TLDR
- The SEC has clarified that most common crypto staking activities are not subject to federal securities regulations when specific conditions are met
- The guidance covers self-staking, self-custodial staking, and custodial staking but excludes liquid staking and restaking
- The ruling ends years of uncertainty from the previous administration’s approach to crypto regulation
- SEC Commissioner Caroline Crenshaw criticized the guidance, calling it a “fake it ’till we make it’ approach
- The guidance is non-binding staff opinion and does not carry the force of law
The Securities and Exchange Commission issued new guidance Thursday stating that most common crypto staking activities do not violate federal securities laws.
The ruling ends years of regulatory uncertainty that plagued the crypto industry under previous leadership.
The SEC’s Division of Corporation Finance published a staff statement clarifying how regulators view proof-of-stake network activities.
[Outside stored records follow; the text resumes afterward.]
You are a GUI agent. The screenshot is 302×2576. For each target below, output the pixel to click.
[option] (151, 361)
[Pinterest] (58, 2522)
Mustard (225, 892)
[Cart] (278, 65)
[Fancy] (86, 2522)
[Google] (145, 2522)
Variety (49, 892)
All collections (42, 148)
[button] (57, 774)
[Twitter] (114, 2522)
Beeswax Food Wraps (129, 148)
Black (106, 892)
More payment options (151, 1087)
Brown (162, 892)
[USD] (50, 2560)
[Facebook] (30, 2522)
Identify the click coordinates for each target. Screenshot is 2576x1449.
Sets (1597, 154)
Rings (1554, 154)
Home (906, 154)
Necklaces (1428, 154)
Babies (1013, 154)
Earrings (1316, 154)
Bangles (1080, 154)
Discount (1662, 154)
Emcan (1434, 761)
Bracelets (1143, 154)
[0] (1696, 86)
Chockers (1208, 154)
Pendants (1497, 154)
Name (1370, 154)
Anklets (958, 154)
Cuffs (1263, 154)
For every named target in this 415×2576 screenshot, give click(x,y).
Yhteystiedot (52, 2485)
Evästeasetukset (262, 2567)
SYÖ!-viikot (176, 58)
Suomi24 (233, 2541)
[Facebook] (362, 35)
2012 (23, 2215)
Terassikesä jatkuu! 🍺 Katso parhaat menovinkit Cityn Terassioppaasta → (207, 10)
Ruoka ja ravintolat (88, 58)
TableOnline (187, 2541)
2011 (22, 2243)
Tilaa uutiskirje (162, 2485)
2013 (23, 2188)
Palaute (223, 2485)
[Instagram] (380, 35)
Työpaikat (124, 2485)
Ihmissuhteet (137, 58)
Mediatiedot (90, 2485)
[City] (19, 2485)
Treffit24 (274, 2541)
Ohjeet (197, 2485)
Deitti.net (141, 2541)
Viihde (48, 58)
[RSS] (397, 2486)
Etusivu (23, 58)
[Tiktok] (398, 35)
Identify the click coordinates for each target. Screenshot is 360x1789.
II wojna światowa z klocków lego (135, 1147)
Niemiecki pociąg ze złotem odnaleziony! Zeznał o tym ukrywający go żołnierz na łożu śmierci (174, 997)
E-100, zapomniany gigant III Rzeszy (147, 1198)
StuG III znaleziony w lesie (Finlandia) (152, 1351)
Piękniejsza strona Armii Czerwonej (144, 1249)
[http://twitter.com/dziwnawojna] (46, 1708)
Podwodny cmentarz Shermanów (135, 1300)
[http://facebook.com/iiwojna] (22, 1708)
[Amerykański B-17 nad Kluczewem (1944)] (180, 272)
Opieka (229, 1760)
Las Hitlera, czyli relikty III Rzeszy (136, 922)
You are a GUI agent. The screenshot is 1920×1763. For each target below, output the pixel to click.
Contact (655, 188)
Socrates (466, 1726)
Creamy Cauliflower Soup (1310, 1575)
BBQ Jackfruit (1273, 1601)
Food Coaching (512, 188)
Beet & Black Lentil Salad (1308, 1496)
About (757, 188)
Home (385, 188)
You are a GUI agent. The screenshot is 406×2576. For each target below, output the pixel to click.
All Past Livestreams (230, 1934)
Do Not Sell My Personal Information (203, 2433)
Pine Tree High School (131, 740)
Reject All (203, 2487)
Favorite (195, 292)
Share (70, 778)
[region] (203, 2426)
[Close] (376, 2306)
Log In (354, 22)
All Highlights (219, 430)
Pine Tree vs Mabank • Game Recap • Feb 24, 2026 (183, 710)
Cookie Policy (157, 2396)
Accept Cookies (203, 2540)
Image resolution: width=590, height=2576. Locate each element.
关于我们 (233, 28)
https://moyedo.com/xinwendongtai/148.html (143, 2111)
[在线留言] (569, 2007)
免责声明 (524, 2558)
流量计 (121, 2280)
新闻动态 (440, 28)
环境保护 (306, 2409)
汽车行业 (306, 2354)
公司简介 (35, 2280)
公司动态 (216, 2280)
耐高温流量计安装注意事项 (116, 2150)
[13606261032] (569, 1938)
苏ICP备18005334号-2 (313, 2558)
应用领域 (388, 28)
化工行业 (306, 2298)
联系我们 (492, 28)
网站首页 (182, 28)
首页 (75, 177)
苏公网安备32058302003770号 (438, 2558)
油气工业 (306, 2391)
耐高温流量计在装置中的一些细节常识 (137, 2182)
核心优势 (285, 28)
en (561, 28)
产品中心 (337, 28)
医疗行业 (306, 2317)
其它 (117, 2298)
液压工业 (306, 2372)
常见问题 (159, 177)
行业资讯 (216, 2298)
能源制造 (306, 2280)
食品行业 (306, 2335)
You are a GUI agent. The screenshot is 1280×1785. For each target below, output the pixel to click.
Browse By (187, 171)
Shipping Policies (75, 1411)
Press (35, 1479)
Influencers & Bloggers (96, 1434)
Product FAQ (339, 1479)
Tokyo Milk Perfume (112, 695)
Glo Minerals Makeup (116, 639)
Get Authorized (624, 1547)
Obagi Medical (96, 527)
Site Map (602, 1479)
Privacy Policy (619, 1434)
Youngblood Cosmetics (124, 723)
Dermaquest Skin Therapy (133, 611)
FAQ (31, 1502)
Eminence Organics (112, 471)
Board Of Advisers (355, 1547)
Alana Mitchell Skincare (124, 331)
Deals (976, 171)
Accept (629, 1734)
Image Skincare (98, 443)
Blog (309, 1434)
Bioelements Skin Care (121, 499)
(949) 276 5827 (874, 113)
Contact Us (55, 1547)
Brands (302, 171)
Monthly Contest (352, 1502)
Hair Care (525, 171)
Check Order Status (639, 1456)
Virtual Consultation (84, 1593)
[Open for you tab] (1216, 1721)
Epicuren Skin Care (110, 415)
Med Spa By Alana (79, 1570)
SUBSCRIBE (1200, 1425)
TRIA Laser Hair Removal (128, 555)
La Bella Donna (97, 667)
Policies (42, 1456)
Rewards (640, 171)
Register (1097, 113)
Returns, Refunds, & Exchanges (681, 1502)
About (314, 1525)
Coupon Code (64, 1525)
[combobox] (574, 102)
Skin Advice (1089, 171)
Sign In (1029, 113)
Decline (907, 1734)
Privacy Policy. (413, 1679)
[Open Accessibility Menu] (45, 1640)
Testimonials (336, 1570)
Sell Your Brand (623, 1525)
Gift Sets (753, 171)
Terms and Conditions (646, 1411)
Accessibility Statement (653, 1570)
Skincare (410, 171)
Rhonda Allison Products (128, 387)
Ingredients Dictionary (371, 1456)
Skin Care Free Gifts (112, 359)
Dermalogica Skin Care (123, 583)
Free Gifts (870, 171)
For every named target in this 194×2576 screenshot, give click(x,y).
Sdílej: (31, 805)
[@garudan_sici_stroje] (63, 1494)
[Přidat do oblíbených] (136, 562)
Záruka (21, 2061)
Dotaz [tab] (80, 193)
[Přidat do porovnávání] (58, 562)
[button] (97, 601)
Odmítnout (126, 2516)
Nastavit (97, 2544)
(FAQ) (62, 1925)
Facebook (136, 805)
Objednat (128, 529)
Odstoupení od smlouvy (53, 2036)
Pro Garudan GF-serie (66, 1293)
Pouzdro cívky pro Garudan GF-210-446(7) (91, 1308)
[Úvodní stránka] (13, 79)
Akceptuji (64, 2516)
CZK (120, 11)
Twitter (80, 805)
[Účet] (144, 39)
The guidance states that protocol staking does not “involve the offer and sale of securities” under the Securities Act of 1933 or the Securities Exchange Act of 1934.
Protocol staking involves locking crypto assets that are “intrinsically linked to the programmatic functioning of a public, permissionless network.” These assets participate in network consensus mechanisms that help verify transactions and maintain network security.
The guidance covers three main types of staking activities. Self-staking allows participants to stake their own assets directly on networks.
Self-custodial staking lets asset owners delegate staking to node operators while maintaining ownership of their tokens. Custodial staking involves third-party custodians staking assets on behalf of customers.
Node operators, validators, custodians, and other entities providing these services now have clearer regulatory guidance. The ruling suggests staking will receive similar treatment to Bitcoin mining, which the SEC previously clarified does not implicate securities laws.
Coverage Limits and Exclusions
The guidance does not cover all staking variations. Liquid staking and restaking practices remain subject to potential securities law scrutiny.
These excluded activities involve providers having control over staking decisions that may still qualify as securities transactions. The SEC noted the statement addresses protocol staking “generally rather than all of its variations.”
The timing of the guidance comes days before the SEC faces deadlines on applications for staking-enabled Ethereum ETFs. Industry experts believe this clarity will accelerate approval processes for such products.
Lorien Gabel, CEO of staking firm Figment, said the statement provides clarity for previously uncertain activities. Companies can now offer ancillary services like slashing insurance and modified unbonding periods without securities law concerns.
Commissioner Opposition
SEC Commissioner Caroline Crenshaw issued sharp criticism of the new guidance. She argued the ruling contradicts applicable laws and court precedent from cases involving Kraken, Coinbase, and Binance.
Crenshaw called the agency’s approach a “fake it ’till we make it” method that creates more uncertainty. She claimed the guidance runs counter to established legal frameworks rather than promoting regulatory clarity.
The guidance represents a shift from the previous administration’s approach to crypto regulation. Former SEC Chair Gary Gensler previously labeled most crypto assets as securities during enforcement actions.
Michael Bacina from Global Digital Finance praised the SEC’s transparent decision-making process. He questioned policy reasons for subjecting non-custodial staking services to securities regulations designed to protect against asset mismanagement.
The staff statement includes important limitations on its authority. It reflects only SEC staff views and carries no legal force or binding effect on the agency or courts.
The guidance specifically addresses crypto assets without “intrinsic economic properties or rights” like generating passive yields or conveying business enterprise rights. Assets with these characteristics may still face securities law scrutiny under different circumstances.